Refactoring, Preserving History
30 July 2016
At work and in many open source projects there is a common pattern of how to manage your code: everything in separate projects. While this keeps everything separate it does introduce some other challenges:
- Branches or tags (depending on your workflow) must be created in every repository for every release if you are using versioned releases.
-
Certain code elements may be repeated in each repo (for
example,
setup.py
or the repository's__init__.py
file). -
Certain configuration files may need to be repeated
(for example,
.coveragerc
). - Organization patterns for files and naming conventions may begin to vary between repos.
- Moving code between repos or out of a repo destroys the history of the moved files.

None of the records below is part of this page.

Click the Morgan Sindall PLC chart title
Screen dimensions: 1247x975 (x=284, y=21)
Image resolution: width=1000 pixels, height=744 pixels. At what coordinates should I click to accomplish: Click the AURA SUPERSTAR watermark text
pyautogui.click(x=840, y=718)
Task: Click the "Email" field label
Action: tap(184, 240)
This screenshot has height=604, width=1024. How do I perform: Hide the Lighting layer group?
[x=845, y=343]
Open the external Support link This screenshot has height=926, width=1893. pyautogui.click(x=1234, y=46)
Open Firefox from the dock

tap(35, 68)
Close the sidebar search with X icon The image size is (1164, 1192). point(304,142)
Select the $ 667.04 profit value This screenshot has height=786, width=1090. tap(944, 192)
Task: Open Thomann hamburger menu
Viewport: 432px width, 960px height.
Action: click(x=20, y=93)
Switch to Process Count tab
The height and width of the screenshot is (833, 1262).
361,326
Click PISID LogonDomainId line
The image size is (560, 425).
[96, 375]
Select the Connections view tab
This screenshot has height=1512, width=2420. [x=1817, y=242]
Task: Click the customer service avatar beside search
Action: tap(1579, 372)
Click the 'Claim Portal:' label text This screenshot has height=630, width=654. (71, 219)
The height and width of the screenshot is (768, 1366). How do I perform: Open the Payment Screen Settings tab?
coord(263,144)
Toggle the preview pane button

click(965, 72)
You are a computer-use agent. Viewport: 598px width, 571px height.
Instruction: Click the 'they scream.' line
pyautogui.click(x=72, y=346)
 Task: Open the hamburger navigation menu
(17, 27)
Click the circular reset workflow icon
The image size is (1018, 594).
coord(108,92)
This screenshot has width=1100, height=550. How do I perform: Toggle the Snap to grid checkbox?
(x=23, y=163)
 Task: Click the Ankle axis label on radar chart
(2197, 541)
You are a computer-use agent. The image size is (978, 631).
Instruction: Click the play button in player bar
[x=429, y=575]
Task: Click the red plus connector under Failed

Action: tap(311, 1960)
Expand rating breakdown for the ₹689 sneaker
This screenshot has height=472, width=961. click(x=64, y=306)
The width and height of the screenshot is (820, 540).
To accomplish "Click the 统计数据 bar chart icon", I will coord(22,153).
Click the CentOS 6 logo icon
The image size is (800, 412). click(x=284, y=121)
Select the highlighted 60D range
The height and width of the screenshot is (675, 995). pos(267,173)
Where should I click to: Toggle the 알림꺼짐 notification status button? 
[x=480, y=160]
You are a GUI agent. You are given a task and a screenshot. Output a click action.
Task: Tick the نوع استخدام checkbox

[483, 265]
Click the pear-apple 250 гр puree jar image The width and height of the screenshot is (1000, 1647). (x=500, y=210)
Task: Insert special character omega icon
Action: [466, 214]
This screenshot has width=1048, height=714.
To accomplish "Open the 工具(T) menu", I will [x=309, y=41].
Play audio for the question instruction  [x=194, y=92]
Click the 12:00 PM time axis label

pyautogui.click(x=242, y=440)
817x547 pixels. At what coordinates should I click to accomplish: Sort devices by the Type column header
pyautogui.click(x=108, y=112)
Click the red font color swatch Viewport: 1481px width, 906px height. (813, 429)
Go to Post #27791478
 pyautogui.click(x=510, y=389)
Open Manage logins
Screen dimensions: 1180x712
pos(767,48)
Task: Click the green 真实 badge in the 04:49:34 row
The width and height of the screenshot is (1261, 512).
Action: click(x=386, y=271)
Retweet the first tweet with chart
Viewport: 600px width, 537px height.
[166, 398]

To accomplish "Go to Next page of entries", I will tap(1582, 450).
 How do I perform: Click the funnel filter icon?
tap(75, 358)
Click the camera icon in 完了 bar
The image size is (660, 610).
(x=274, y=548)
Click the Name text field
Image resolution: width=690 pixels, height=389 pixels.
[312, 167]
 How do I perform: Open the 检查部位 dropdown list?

We'll be touching on this last item.
A colleague asked me the other day how to preserve the history of some files as they were migrated into another repo. This is something we've done many times. Code accumulates in one repo that's sort of related (or in the "core" repository, an antipattern) and then later needs to be shared with another project. A new project is then created and the files are copied into it. Unfortunately, the history does not travel with them. At the time the question was posed to me, I did not have a good answer. Later that night as I showered, however, I came up with a halfway solution that at least allows history to be preserved when moving code into a brand new repo:
cp -ipr oldrepo newrepo cd newrepo delete-the-unwanted-files
Simply copy the old repo to a new repo and delete the unwanted files. Using mercurial, you would issue:
hg mv oldrepo newrepo hg rm -f newrepo/herp.py
Along with some additional moving and renaming (and
probably the use of sed
or
perl -p -i -e
) you will have the entire
history of the remaining files.
Of course, you also end up with the history of all the other files that were in the repo as well. For larger, older repos and those with large files, this may represent an undesirable overhead. It's not perfect for all situations but can be useful in a pinch.